Historical re-enactment is a broad church with enthusiasts ranging from those who seem to be indulging in little more than camping in fancy dress, through those who collect costumes, equipment, and even groups, to immersive “experimental archaeologists” for whom no detail should be ignored. It’s for others to decide where I and my printing press appears in the scheme of things. I’m well aware of several anachronisms in my presentation and rather than pretend they are not there, I’ll draw attention to them and let visitors know how it truly was – so far as I know !

Firstly, women didn’t work presses in the 17th century. They did run printing businesses as can be seen in this interesting article but according to Moxon, even the presence of a woman in the printing house was enough to attract a solace, or fine.

Secondly, presses did not generally move about. There were supposed to be clandestine presses run by the Levellers in the later 1640s, but obviously no one knows what they looked like. In order to attain the speed of the “token” or 250 sheets in an hour, it is necessary to brace the press against the workshop ceiling. Temporary presses were set up during the famous London Frost Fairs in the 17th and 18th centuries, but my guess is that they would have not have been worked very hard.
I was fascinated to learn that one of the first presses in England was run by the monks of St Albans Abbey in the late 15th century. This disappeared at the Reformation and from then, printing was only carried out in major centres where it could be controlled by the Crown eg London and Oxford University. This control broke down somewhat at the outbreak of the Civil War, but the explosion of publishing and news sheets in the Civil War still emanated from London for the most part.

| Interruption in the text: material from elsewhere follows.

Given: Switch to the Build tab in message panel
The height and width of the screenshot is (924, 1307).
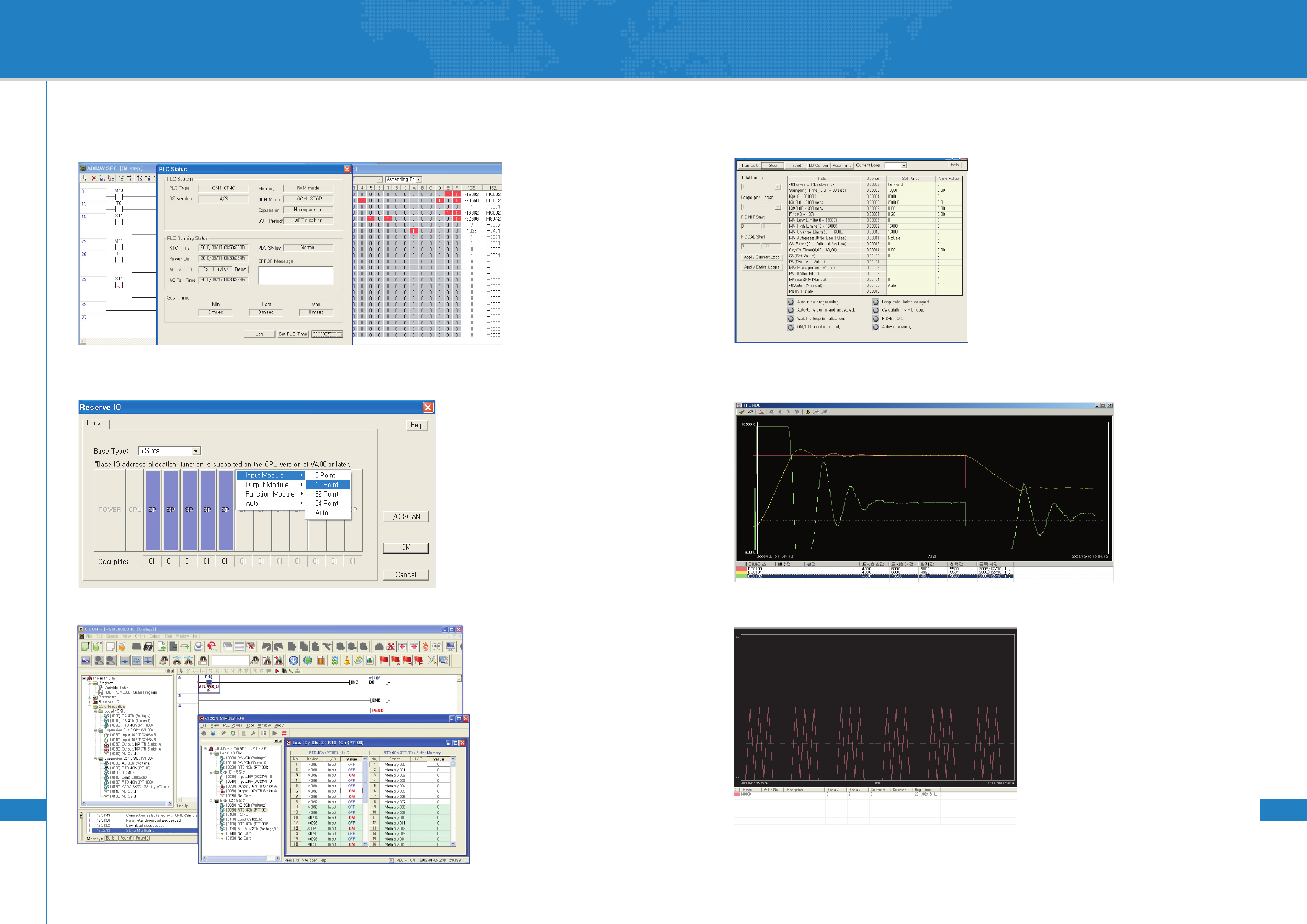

The interior of an early modern booksellers shop. Showing an assistant, a pedlar and his pack, and a well to do customer

Having said that, there’s no denying that printed matter reached all corners of the nation and there was a well established system that made it possible. This was the network of petty chapmen who would buy stock from a  merchant and then set off with a bundle of stock on a recognised route around smaller towns and villages; sometimes they had stands at markets. Booksellers could prosper but ballad sellers had a bad name, sometimes being viewed as little better than beggars. They would sing out the song that they were selling, thus enlivening the fair or hanging that they were at.

A full and interesting study of the lives of the petty chapmen is “The Great Reclothing of Rural England” by Margaret Spufford.